Olivier La Buse — also known as Louis Labous, La Bouse, La Bouche, La Buze, and Olivier Levasseur — was the leading French captain of the pirate republic in the Bahamas, and one of the most successful pirates of the Golden Age of Piracy. He is often said to have been born in Calais, although there seems to be little evidence for this.
La Buse first appears in English records in early 1716, when he was the captain of the pirate sloop Postillion an operating in consort with Benjamin Hornigold and Sam Bellamy. Most of the crew of the Postillion and La Buse’s subsequent commands were French, but this did not prevent him from assisting and collaborating with English-domianted pirate crews. After weeks of successful cruising in the vicinity of Cuba, La Buse and Bellamy had a falling out with Hornigold, abandoning him to embark on a successful cruise to the Eastern Caribbean together in the fall and early winter of 1716. The two appear to have remained close partners and allies.
In January 1717, off the coast of South America, La Buse’s company decided to go solo, apparently intending to capture a large “ship of force.” He appeared seven months later off the New England coast in command of a 26-gun ship crewed by some 200 men, making La Buse one of the most formidable pirates at the time. He captured several small vessels crossing the Gulf of Maine before vanishing for several months.
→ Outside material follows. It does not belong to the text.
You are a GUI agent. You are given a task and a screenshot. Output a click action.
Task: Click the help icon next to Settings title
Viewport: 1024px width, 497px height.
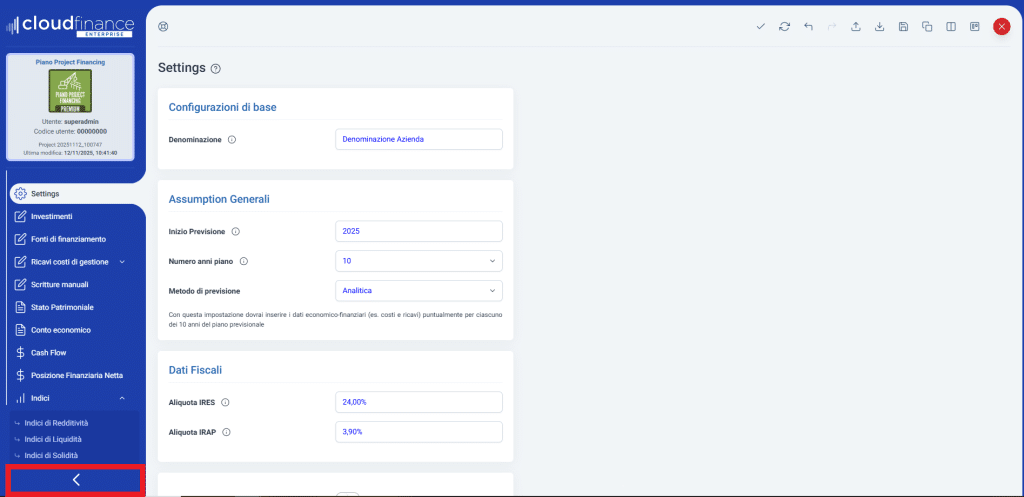click(x=216, y=69)
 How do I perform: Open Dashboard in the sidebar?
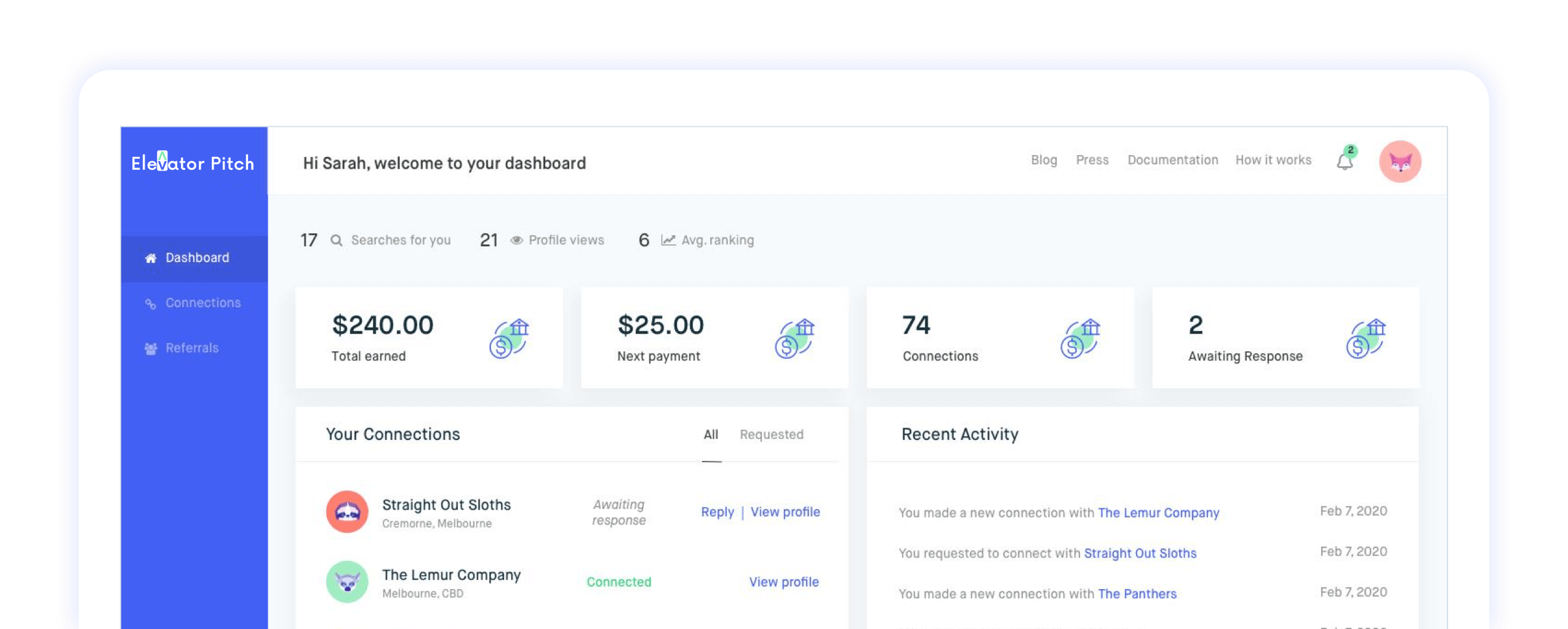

It is possible that he was the pirate who built a fortified base in Machias, Maine and raided vessels off Newfoundland, actions falsely attributed to Sam Bellamy by Captain Charles Johnson, the author of the General History of the Pyrates, a hypothesis put forwards by Colin Woodward while researching the Republic Of Pirates. .
In June 1718, La Bous lost his ship and barely avoided being captured by Captain Francis Hume of the HMS Scarborough at La Blanquilla in the Eastern Caribbean. Escaping with 60 men in a small sloop, he eventually migrated to West Africa, where, in early 1719, he was voted captain of large pirate ship. Another refugee from the Caribbean, Paulsgrave Williams, served as his quartermaster in this period. La Bous outlived most of his colleagues and had a long and generally prosperous career in West Africa and the Indian Ocean until his capture, in 1730, by French authorities on the island of Reunion. His grave is a popular tourist site there.